I have this piece of code:
val df = resultsDf
.withColumn("data_exploded", explode(col("data_item")))
.groupBy("data_id","data_count")
.agg(
count(lit(1)).as("aggDataCount"),
sum(when(col("data_exploded.amount")==="A",col("data_exploded.positive_amount")).otherwise(lit(0))).as("aggAmount")
)
Is lit(0)
referring to an index at position 0, or to the literal value of number 0
? The definition I see at https://mungingdata.com/apache-spark/spark-sql-functions/#:~:text=The lit() function creates,spanish_hi column to the DataFrame.&text=The lit() function is especially useful when making boolean comparisons says that "The lit()
function creates a Column object out of a literal value." That definition makes me think that it is not referring to an index position but to a literal value such as a number or String. However, the usage in count(lit(1)).as("aggDataCount")
looks like referring to an index position of a column to me. Thank you.

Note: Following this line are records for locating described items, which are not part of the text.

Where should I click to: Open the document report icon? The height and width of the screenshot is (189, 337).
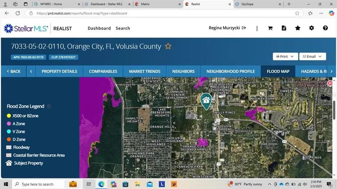pos(284,28)
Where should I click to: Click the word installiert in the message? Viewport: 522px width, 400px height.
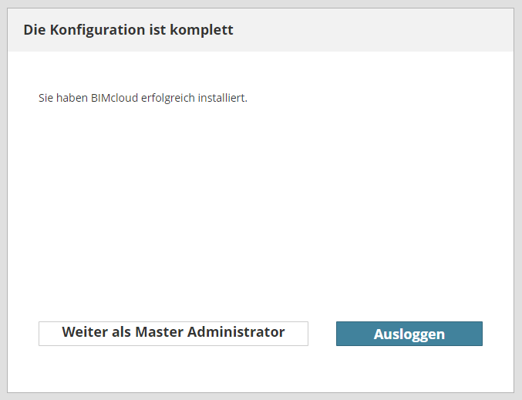223,99
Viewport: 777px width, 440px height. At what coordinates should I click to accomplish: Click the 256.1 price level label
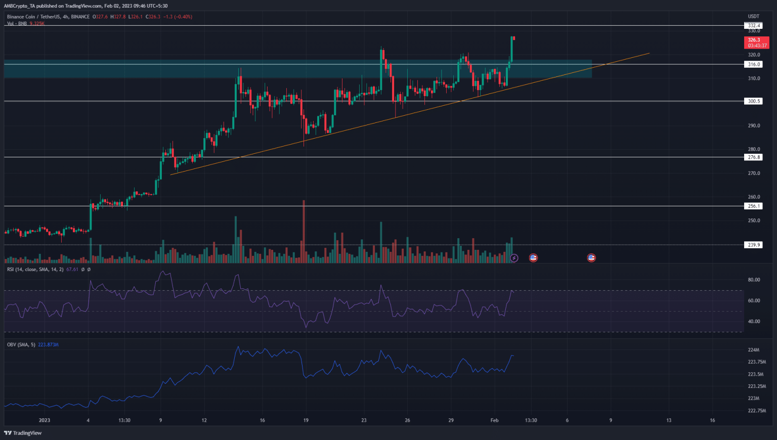(753, 206)
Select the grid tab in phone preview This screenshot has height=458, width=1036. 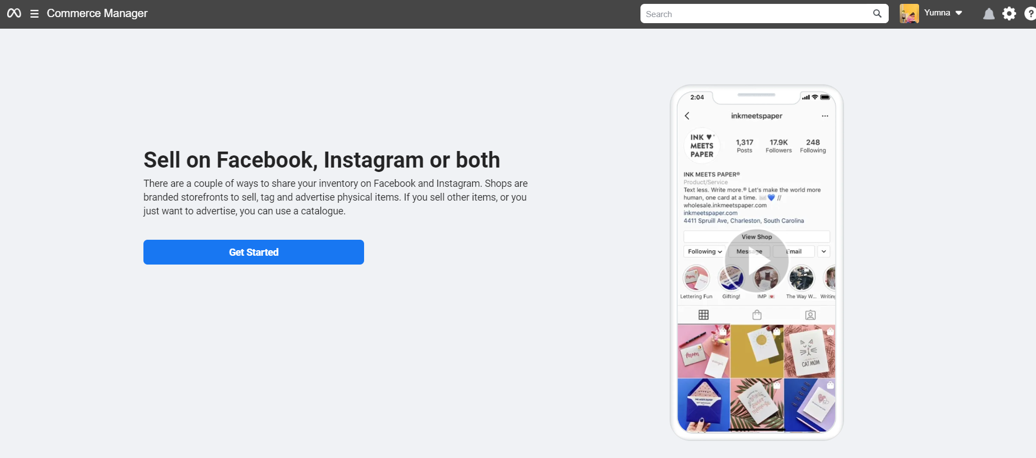(x=703, y=315)
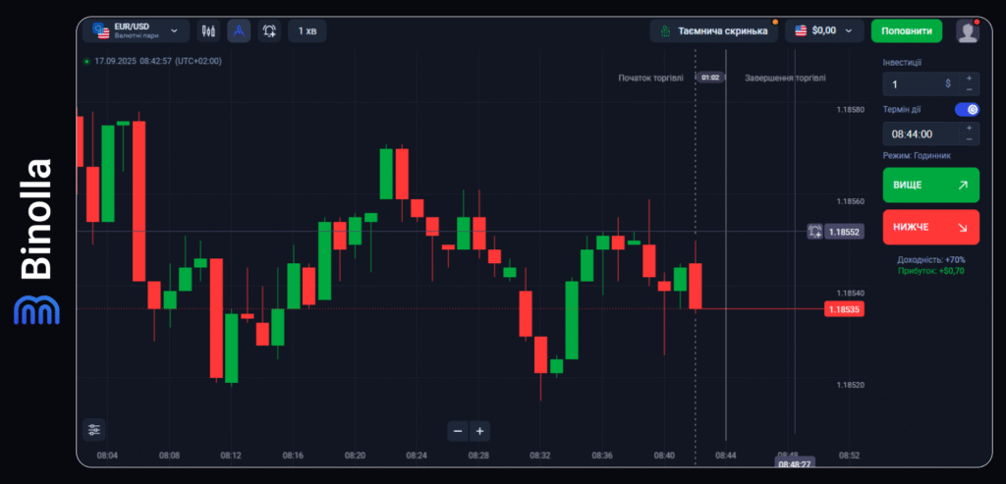Image resolution: width=1006 pixels, height=484 pixels.
Task: Increase the investment amount by one step
Action: tap(969, 78)
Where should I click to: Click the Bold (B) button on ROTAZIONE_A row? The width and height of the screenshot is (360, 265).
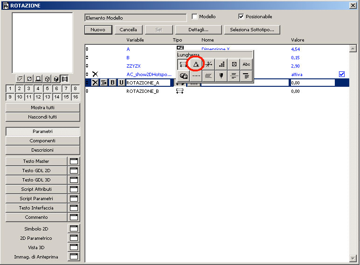click(112, 83)
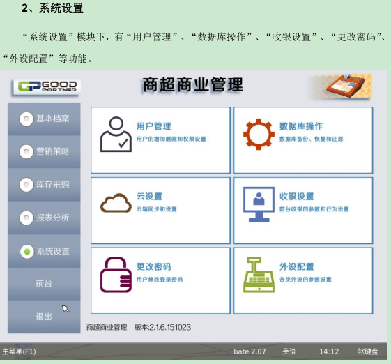Click the orange gear 数据库操作 icon

(x=259, y=134)
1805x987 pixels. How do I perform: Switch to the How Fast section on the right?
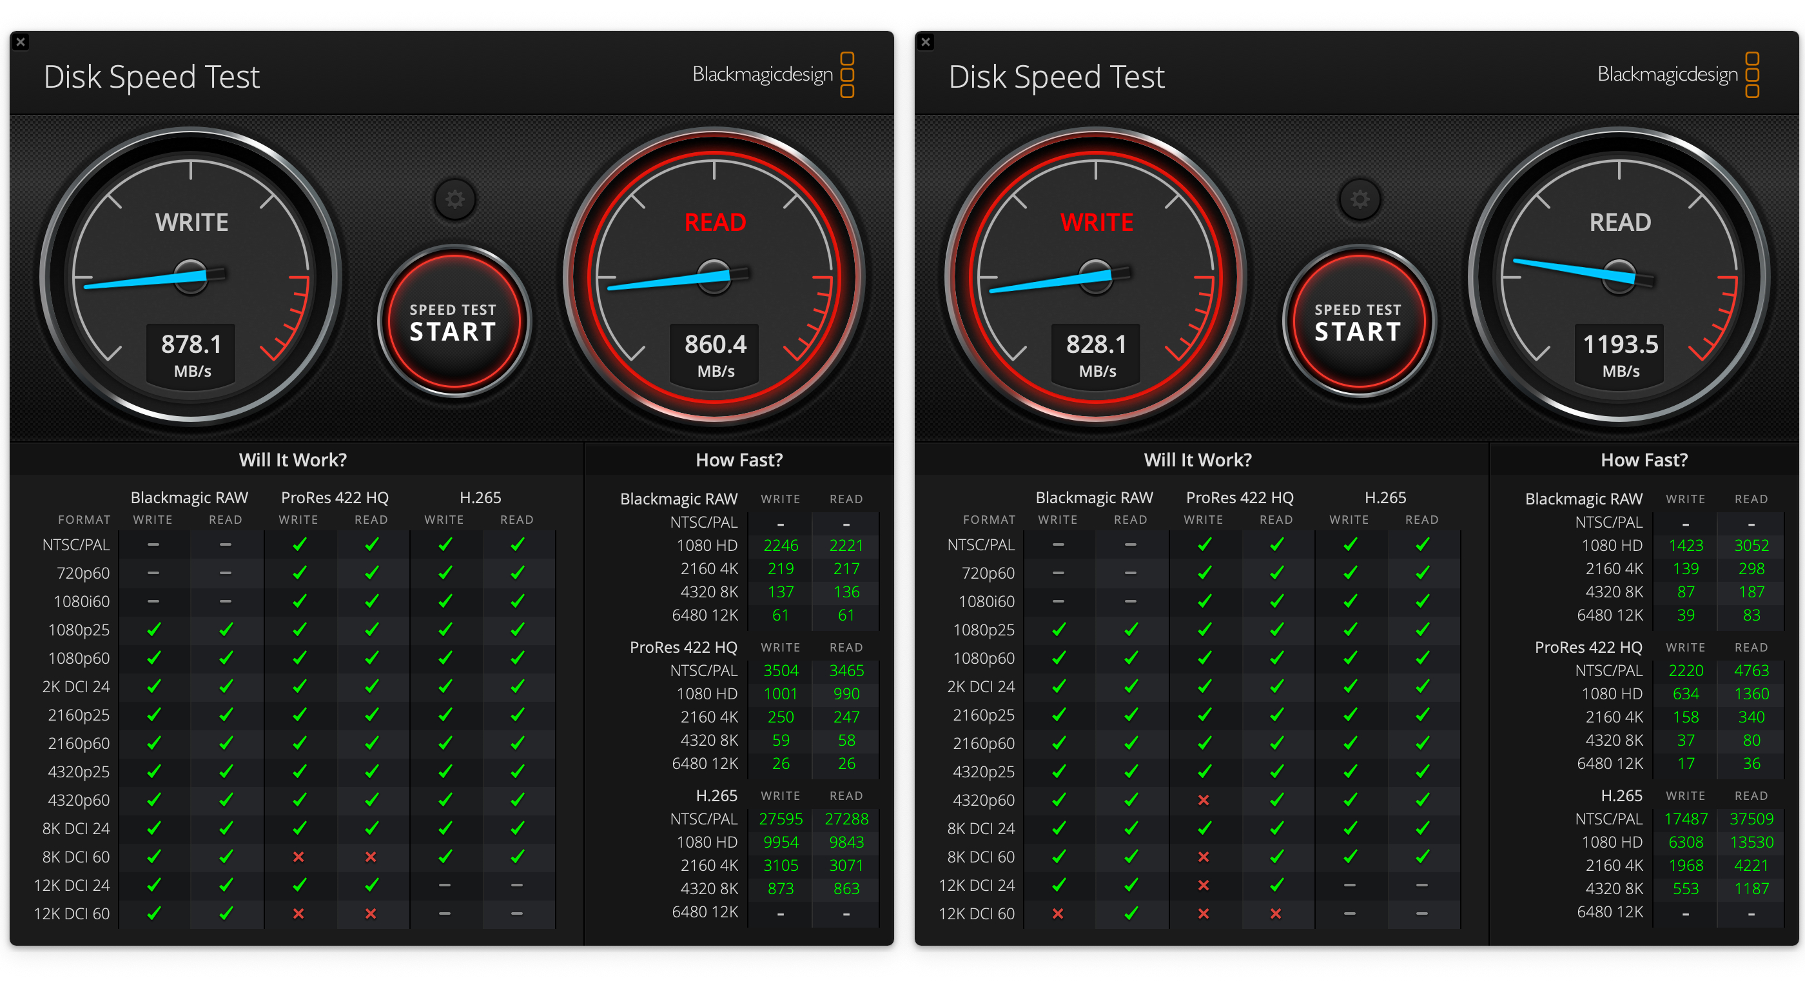(1643, 459)
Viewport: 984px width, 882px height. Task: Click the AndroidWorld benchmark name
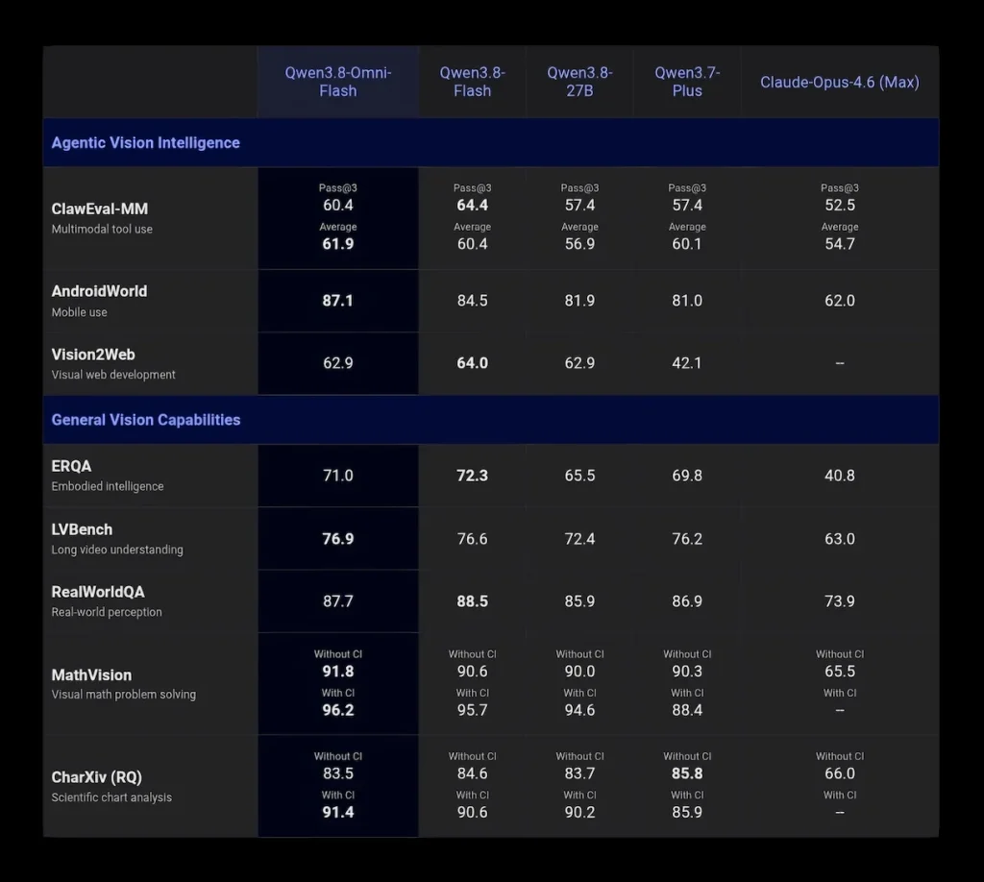coord(99,291)
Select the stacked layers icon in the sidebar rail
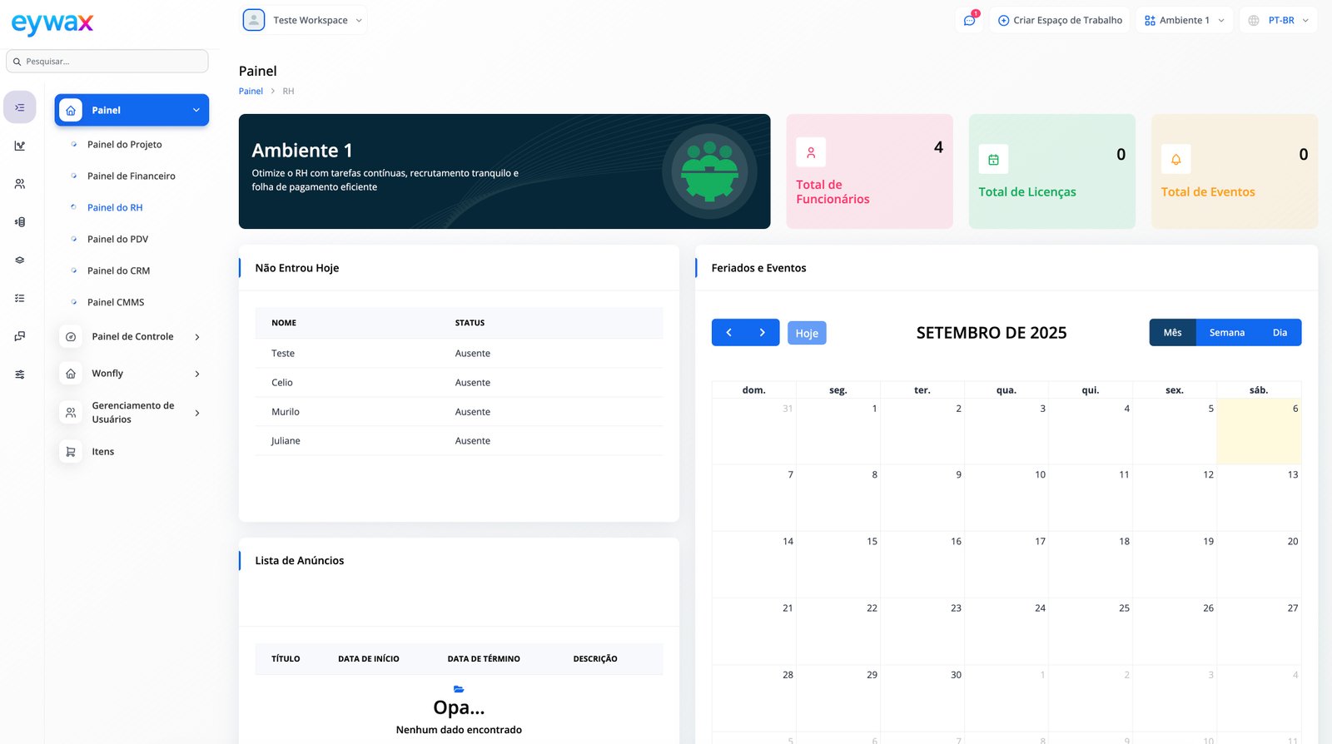Screen dimensions: 1332x744 click(x=20, y=260)
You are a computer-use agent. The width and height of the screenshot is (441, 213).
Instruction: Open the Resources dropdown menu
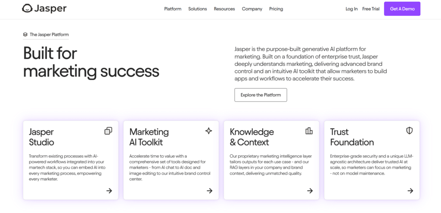click(224, 9)
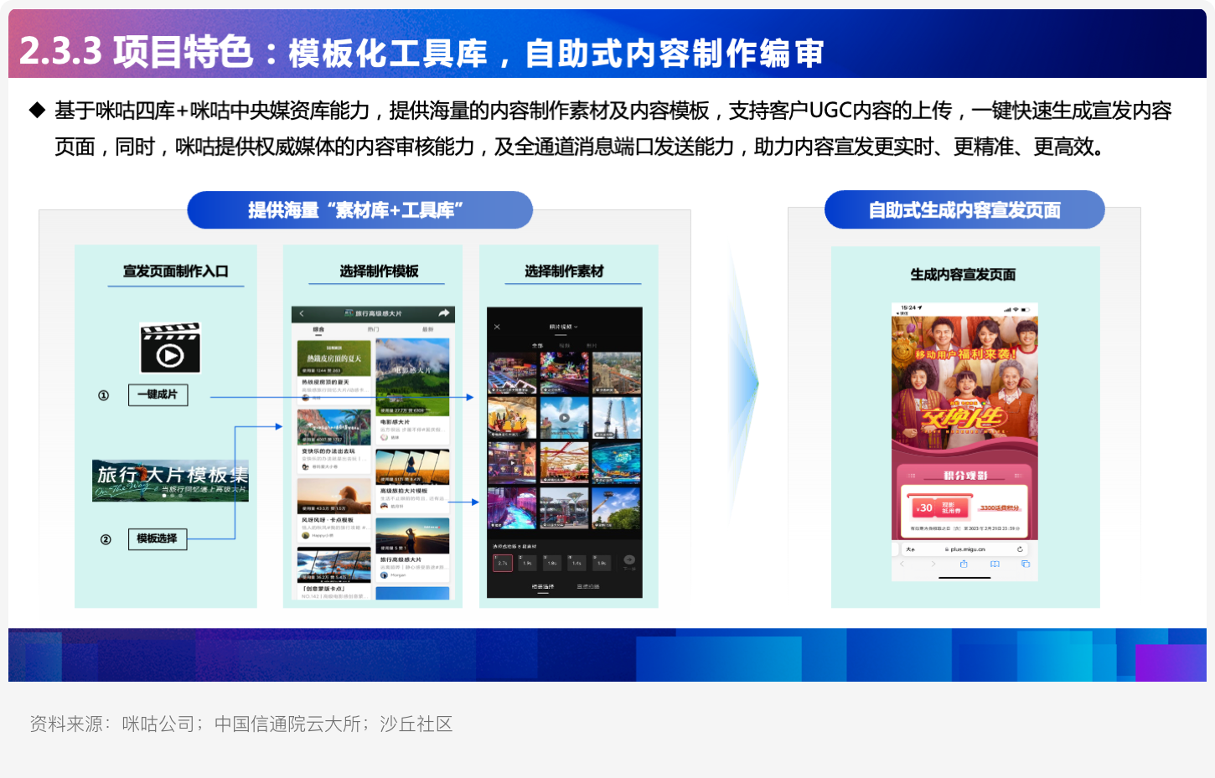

CodePudding user response:
lit(1)
means the literal value 1
count(lit(1)).as("aggDataCount")
is a way to count the number of rows (each row having a column with a value of 1
and summing this column)
CodePudding user response:
In spark lit represents literal value.
lit(0)--> put 0 as a value in column , lit(1) --> means put 1 as a value in column.
In the code you shown above they are applying an aggregation over 2 columns and keeping a count of how many rows from count(lit(1)), over a condition.
The next lit(0) is in otherwise clause which is like an else condition. lit(0) will add 0 as a literal value in the column.